To prevent other kinds of abuse a second feed completely disassociated from the ad feed that contains nothing but the aggregated targeting requests, without any associated ad content. A daily dump of the unique keyword filter arrangements, aggregated so that they cannot be cross linked directly to the ads themselves, would be a useful method to understand just how the platform is identifying classes of users would go a long way to identifying some of the blatant discrimination being practiced by platforms. There’s no need for new laws other than the publication of the data. We already have anti-discrimination rules in many jurisdictions, we simply need to have the means to determine whether they are being abused.

The next component is an arrangement, probably via classic court mechanisms (subpoena), to be able to request the associated metadata in the event that the content of an ad is prejudicial based on a set of determined legal standards (which will vary by country) permitting the investigation into the source and targeting of the ads in question. Obviously journalists do not have subpoena power and will have to do some more work, although I’m starting to lean towards some kind of legislation that treats these platform providers as nation-states and thus subject to some variant on the idea of a Freedom of Information Act in the context of this system. This points us down the rabbit hole of how does one define a journalist in today’s fragmented media world, but I’ll leave that one for later.

Diverging incentives

We’ve clearly seen Facebook’s point of view in the recent news around the US election which can be summed up as “hey, we just provide the platform, what people do on it is up to them.” Which is a little disingenuous considering the amount of effort that Facebook puts into ensuring that nobody sees a female nipple on pictures provided by the non-paying users of the platform. But it does make sense from a business motivation viewpoint. The impacts of election fiddling, hate speech & fake news areexternalitiesfor Facebook. There’s even a perverse incentive at play here where inflammatory material produces higher engagement from users and drives more ad views…

Platform owners are not incented to track down these things. So we need someone else watching. We have two actors that are properly incented to do so: governments and journalists. Granted with different immediate motivations, but with the public good being a shared priority. Neither can properly do their job at the moment, lacking direct access to the ad content, although ProPublica is doing a good job trying.
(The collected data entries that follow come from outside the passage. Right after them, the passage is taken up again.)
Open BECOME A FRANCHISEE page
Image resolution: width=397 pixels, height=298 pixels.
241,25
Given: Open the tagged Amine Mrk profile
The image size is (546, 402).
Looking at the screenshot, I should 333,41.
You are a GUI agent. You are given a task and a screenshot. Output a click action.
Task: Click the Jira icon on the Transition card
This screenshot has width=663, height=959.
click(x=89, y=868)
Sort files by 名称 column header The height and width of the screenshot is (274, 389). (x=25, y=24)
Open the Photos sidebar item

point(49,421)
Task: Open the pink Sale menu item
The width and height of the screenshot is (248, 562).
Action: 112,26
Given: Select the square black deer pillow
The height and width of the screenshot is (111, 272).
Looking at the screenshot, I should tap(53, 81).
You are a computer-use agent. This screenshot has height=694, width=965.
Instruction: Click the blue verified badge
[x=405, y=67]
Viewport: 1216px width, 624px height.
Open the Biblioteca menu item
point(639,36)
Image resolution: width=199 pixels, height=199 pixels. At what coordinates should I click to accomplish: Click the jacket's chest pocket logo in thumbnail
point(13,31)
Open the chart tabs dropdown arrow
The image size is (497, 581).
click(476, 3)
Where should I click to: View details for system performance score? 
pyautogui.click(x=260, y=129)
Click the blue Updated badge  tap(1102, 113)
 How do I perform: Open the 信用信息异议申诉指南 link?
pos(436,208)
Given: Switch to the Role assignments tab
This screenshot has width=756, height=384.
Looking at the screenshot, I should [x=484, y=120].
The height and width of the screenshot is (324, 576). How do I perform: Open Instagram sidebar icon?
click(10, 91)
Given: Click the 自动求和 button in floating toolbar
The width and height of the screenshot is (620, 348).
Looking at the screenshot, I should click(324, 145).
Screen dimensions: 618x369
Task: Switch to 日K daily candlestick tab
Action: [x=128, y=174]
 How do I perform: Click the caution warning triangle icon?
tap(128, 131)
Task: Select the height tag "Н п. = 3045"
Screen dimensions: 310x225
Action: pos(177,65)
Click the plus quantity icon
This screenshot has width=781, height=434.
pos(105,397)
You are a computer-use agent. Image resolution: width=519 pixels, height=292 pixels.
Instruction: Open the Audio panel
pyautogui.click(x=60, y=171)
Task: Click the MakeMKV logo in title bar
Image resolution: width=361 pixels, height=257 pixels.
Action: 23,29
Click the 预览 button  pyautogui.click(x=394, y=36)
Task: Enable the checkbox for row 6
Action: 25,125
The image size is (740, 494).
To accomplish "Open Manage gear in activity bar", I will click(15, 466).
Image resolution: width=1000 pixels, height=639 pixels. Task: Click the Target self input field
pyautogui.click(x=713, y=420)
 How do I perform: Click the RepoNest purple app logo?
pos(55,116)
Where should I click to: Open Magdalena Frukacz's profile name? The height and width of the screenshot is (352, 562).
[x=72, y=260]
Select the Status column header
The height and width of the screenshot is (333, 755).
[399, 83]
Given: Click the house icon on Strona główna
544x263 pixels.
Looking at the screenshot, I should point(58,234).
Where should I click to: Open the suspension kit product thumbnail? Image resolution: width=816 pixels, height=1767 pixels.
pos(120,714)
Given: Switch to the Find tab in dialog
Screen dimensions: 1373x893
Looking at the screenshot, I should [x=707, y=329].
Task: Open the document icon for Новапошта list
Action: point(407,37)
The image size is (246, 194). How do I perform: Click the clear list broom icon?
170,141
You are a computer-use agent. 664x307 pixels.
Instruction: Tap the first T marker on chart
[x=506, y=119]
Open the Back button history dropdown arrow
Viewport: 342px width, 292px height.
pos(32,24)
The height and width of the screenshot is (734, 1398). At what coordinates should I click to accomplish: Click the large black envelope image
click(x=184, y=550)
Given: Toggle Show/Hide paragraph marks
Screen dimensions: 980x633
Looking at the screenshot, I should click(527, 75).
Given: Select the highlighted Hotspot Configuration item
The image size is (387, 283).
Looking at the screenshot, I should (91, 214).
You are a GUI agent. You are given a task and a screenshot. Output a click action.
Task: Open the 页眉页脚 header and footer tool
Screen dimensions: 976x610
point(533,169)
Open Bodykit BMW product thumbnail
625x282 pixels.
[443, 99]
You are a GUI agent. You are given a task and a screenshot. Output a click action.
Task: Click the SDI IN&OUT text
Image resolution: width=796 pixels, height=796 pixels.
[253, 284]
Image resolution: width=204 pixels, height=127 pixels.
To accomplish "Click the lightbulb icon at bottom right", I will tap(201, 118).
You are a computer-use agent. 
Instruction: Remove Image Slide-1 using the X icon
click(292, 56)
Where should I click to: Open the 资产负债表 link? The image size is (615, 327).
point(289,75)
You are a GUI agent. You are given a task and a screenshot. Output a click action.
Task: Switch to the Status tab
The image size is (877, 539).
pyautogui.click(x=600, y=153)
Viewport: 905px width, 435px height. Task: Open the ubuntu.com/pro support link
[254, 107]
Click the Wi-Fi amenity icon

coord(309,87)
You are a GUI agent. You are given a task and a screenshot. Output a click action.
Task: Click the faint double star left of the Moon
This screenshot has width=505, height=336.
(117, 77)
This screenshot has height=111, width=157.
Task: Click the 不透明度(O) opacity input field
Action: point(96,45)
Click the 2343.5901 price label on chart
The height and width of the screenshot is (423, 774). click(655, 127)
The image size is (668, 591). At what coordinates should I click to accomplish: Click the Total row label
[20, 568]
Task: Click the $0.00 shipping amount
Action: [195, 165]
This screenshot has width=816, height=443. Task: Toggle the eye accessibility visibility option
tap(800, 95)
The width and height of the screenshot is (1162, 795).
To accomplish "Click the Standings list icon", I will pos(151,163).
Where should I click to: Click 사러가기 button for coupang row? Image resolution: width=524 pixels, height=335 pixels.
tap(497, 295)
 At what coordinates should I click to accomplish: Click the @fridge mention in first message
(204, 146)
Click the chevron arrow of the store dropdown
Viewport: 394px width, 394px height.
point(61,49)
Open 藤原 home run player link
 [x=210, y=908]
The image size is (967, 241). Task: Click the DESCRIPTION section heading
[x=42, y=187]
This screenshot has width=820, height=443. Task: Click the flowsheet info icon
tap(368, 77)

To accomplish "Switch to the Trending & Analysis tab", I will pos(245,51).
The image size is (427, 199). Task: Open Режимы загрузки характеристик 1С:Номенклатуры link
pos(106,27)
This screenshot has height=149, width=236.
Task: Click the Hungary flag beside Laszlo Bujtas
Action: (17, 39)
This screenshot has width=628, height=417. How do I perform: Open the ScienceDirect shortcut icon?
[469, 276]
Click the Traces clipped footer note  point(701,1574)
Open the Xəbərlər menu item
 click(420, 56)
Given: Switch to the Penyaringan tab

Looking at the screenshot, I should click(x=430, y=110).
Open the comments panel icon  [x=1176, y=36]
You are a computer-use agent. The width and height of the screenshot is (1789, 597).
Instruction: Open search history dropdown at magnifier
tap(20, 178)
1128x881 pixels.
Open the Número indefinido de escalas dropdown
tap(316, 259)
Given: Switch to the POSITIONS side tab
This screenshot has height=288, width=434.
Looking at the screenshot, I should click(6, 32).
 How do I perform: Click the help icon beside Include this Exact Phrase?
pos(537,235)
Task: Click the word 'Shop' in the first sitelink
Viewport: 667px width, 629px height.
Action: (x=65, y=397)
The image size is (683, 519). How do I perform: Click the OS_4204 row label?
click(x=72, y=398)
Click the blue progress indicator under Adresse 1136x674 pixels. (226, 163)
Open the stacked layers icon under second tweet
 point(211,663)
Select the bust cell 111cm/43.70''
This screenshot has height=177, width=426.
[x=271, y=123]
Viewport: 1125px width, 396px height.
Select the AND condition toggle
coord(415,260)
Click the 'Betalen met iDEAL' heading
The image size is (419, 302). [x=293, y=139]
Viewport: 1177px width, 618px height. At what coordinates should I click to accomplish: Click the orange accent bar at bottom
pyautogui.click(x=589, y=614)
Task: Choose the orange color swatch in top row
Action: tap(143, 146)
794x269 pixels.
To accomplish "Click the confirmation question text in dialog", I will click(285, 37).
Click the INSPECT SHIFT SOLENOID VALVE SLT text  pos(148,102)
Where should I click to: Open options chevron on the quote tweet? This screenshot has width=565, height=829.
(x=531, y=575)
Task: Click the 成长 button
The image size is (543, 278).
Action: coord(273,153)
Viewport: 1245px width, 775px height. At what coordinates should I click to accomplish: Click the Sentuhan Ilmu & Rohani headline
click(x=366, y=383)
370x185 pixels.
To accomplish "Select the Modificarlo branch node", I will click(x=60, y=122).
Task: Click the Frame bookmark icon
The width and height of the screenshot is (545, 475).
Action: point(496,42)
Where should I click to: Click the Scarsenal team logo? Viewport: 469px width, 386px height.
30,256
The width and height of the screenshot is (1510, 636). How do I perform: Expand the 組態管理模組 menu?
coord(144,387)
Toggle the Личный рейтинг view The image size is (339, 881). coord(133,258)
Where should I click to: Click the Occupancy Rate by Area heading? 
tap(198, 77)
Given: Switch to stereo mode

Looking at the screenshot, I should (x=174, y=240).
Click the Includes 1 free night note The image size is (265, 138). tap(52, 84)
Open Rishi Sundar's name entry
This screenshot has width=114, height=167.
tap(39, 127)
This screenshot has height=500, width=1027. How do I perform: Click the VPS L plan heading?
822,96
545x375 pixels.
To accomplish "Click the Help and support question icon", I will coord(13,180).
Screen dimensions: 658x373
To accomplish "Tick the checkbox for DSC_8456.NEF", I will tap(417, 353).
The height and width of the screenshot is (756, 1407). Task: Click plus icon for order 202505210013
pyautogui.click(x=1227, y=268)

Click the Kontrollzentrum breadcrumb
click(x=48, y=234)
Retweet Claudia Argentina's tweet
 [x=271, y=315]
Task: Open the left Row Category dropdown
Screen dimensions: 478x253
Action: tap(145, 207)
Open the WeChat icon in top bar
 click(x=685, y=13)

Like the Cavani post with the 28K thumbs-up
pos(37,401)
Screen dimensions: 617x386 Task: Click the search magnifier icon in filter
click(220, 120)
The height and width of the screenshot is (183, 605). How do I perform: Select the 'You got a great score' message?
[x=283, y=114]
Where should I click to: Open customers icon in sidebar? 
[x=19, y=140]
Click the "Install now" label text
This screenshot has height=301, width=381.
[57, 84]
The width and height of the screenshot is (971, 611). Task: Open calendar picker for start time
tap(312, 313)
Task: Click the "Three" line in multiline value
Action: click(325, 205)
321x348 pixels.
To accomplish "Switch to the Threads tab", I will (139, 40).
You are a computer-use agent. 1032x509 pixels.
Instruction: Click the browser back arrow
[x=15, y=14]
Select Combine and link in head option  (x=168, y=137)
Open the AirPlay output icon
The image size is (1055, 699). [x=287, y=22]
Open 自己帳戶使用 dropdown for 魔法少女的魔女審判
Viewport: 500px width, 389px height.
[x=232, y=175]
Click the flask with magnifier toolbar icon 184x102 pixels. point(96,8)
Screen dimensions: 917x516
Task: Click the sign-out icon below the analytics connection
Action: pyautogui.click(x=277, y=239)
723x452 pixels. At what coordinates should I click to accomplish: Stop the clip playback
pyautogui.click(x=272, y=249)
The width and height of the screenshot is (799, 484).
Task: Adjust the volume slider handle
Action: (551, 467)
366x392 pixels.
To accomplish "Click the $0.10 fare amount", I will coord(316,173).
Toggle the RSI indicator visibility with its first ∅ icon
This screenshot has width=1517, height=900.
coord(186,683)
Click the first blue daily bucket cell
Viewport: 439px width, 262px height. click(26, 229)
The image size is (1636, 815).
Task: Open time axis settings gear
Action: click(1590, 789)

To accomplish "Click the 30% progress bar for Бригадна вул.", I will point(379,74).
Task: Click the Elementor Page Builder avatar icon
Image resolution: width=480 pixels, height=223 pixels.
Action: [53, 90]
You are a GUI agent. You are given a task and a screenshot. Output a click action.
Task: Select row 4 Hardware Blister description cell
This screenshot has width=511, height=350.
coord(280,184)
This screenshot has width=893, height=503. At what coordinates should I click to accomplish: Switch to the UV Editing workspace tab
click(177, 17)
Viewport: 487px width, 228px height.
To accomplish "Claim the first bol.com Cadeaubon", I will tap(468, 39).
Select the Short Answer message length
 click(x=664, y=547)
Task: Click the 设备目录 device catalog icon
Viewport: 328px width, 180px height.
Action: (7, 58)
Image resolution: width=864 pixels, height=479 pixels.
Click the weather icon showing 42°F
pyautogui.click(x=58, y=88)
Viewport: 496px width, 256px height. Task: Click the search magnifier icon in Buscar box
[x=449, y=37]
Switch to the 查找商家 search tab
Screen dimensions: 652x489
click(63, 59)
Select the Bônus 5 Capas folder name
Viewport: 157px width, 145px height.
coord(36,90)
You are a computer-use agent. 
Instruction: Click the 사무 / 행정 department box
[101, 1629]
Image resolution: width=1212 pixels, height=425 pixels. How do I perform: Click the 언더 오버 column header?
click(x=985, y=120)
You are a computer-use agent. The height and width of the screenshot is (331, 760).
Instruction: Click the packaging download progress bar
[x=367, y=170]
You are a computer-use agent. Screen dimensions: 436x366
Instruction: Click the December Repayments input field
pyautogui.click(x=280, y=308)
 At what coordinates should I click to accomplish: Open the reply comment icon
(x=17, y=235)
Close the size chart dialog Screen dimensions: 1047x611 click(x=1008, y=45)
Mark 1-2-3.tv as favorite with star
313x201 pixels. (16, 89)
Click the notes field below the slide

Quis custodiet ipsos custodes?

Side note

Following up on the Pro Publica scam article, this is a technical point that should not be dealt with via legislation, but common sense on the ad platforms, by severely limiting the use of (potentially malicious) JavaScript in the ad payloads. Two simple rules would go a long way to minimize the damage:

  • no calling to external libraries or sources. The code must be standalone and autonomous

  • with a complete code package, run security scans before letting out in the wild

Code should also be included in the ad feed for use by security researchers.